**Written task 1:** Reproduce the wireless broadband post below word for word, in full.
+ + +
Rob, it is interesting to observe the rapid pace at which the IC and cellular companies have joined in development of UWB and WiMAX/802.16/802.20. There are several trends that are adding fuel to the "wireless broadband revolution" that include: 1] Mutli-mode radio designs. These include hard-wired and software configurable and software defined radio designs. 2] Use of OFDM/OFDMA/TDD-FDD. This shows up in 802.11a/.11g (OFDM based), and in 802.16a, 802.20 and TD-SCDMA. 3] Use of MIMO and smart antenna designs. This has shown up as products outside of the standards so far but is incorporated into 802.16a/.16e, 802.20 and TD-SCDMA and probably 802.11n. 4] All CMOS/SOI single chip or two chip IC designs. The de facto standard includes the use of an on-chip ARM processor, SRAM and/or flash memory and memory and Ethernet controllers. The newest designs also include hardware DES+ other encryption. This architecture is showing up in 802.11 ICs and in the upcoming 802.16a/.16e IC designs. I haven't seen any proposed ICs for 802.20 or TD-SCDMA yet. This architecture opens up possibilities for widespread use of wireless mesh networking and for a common development platform for QoS and system management.

WiFi brought wireless broadband to mass production. But a large improvement in range and bandwidth densities/area or cell will be gained more through the use of MIMO and advanced smart antenna designs including smart targetable arrays.
+ + +
**Written task 2:** From the saved entries below, write out the lines starting at the one containing "1273x905 pixels. At" and ending at the one containing "click(45, 71)", including both of those lines.

[Saved entries]
+ + +
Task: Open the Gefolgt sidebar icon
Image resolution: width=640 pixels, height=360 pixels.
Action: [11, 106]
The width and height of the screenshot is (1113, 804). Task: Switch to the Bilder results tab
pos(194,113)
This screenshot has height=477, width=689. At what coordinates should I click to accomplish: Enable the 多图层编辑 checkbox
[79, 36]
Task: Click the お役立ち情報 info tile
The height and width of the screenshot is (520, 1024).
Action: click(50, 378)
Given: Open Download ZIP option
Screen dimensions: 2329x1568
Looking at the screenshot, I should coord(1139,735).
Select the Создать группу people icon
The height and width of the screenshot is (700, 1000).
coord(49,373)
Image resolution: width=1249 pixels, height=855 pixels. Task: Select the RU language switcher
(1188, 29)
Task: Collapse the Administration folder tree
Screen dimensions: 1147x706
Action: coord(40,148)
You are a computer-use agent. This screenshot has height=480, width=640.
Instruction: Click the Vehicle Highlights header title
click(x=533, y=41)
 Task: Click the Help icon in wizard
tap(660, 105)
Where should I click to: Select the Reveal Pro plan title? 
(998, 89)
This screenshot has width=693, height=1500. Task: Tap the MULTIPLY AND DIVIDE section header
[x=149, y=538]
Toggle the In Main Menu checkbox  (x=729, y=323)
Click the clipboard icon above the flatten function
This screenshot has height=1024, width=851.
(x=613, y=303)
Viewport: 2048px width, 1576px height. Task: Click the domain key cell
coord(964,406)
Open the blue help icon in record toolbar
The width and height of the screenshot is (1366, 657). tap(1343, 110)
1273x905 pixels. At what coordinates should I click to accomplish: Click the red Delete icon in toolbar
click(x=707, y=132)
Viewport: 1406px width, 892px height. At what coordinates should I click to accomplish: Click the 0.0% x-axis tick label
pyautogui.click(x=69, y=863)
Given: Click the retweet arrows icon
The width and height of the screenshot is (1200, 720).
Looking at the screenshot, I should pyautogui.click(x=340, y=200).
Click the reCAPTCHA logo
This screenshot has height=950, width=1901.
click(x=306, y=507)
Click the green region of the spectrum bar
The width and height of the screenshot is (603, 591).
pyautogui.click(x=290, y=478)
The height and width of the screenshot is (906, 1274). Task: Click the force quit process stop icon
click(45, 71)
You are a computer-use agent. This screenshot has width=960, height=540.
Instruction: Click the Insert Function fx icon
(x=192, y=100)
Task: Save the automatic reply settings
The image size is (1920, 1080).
+ + +
**Task response 1:**
Rob, it is interesting to observe the rapid pace at which the IC and cellular companies have joined in development of UWB and WiMAX/802.16/802.20. There are several trends that are adding fuel to the "wireless broadband revolution" that include: 1] Mutli-mode radio designs. These include hard-wired and software configurable and software defined radio designs. 2] Use of OFDM/OFDMA/TDD-FDD. This shows up in 802.11a/.11g (OFDM based), and in 802.16a, 802.20 and TD-SCDMA. 3] Use of MIMO and smart antenna designs. This has shown up as products outside of the standards so far but is incorporated into 802.16a/.16e, 802.20 and TD-SCDMA and probably 802.11n. 4] All CMOS/SOI single chip or two chip IC designs. The de facto standard includes the use of an on-chip ARM processor, SRAM and/or flash memory and memory and Ethernet controllers. The newest designs also include hardware DES+ other encryption. This architecture is showing up in 802.11 ICs and in the upcoming 802.16a/.16e IC designs. I haven't seen any proposed ICs for 802.20 or TD-SCDMA yet. This architecture opens up possibilities for widespread use of wireless mesh networking and for a common development platform for QoS and system management.

WiFi brought wireless broadband to mass production. But a large improvement in range and bandwidth densities/area or cell will be gained more through the use of MIMO and advanced smart antenna designs including smart targetable arrays.

**Task response 2:**
1273x905 pixels. At what coordinates should I click to accomplish: Click the red Delete icon in toolbar
click(x=707, y=132)
Viewport: 1406px width, 892px height. At what coordinates should I click to accomplish: Click the 0.0% x-axis tick label
pyautogui.click(x=69, y=863)
Given: Click the retweet arrows icon
The width and height of the screenshot is (1200, 720).
Looking at the screenshot, I should pyautogui.click(x=340, y=200).
Click the reCAPTCHA logo
This screenshot has height=950, width=1901.
click(x=306, y=507)
Click the green region of the spectrum bar
The width and height of the screenshot is (603, 591).
pyautogui.click(x=290, y=478)
The height and width of the screenshot is (906, 1274). Task: Click the force quit process stop icon
click(45, 71)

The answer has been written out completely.